Look for the string "computer" in the material below. Copy every line where you find it.

━━━ Data

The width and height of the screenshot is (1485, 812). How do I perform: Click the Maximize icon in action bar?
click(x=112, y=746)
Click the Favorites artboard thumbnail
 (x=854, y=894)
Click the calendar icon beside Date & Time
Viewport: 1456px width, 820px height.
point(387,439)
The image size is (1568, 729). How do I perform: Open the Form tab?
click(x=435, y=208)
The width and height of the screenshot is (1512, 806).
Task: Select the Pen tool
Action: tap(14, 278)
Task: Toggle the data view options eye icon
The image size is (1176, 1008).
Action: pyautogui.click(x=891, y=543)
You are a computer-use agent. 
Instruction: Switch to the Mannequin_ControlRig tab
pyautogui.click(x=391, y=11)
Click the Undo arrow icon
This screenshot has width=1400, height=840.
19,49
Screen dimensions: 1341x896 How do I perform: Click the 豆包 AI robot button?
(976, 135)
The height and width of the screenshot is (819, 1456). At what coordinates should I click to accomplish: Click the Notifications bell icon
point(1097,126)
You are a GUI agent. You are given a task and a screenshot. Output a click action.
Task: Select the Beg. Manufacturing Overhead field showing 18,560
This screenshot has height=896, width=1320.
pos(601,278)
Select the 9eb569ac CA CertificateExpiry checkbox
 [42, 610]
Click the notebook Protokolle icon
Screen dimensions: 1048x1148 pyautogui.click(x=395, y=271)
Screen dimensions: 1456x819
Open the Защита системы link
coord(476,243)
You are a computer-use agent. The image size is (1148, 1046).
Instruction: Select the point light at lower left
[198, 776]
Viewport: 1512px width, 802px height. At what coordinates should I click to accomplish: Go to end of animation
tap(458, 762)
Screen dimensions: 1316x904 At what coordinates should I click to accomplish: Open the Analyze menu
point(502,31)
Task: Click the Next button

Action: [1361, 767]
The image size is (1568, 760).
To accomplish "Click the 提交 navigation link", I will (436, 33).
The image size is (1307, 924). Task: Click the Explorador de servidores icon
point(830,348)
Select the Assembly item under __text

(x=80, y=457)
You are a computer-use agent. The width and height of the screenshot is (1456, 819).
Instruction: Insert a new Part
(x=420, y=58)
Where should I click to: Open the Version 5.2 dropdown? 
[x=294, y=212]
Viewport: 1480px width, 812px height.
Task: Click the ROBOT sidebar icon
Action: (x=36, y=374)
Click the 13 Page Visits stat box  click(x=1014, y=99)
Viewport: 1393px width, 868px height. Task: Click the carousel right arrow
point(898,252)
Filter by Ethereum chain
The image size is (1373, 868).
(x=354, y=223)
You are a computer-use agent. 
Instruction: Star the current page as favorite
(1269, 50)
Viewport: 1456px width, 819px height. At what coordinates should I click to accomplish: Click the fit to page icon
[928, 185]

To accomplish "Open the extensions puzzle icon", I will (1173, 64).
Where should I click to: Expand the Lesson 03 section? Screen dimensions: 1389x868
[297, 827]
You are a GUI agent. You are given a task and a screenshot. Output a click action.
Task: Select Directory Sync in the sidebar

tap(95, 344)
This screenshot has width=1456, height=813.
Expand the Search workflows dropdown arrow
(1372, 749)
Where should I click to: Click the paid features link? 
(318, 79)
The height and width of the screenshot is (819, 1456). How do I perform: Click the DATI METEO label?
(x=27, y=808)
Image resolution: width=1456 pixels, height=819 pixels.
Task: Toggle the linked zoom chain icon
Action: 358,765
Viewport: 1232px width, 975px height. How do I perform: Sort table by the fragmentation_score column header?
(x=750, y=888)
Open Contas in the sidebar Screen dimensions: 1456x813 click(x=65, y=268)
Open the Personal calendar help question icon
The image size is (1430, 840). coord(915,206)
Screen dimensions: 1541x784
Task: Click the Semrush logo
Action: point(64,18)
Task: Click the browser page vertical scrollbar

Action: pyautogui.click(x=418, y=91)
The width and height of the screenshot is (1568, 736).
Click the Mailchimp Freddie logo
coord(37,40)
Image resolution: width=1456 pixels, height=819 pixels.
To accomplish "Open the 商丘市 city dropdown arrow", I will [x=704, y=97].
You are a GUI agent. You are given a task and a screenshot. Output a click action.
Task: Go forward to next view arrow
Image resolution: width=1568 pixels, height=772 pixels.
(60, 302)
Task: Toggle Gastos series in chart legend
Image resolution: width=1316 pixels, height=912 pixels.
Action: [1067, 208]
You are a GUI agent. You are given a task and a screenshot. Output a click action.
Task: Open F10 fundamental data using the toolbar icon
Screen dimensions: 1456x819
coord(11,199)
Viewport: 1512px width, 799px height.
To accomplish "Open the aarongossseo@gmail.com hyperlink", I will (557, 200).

━━━━━━

The completed task
You are a computer-use agent. 
You are a computer-use agent. The image size is (1148, 1046).
You are a computer-use agent. The width and height of the screenshot is (1456, 819).
You are a computer-use agent. 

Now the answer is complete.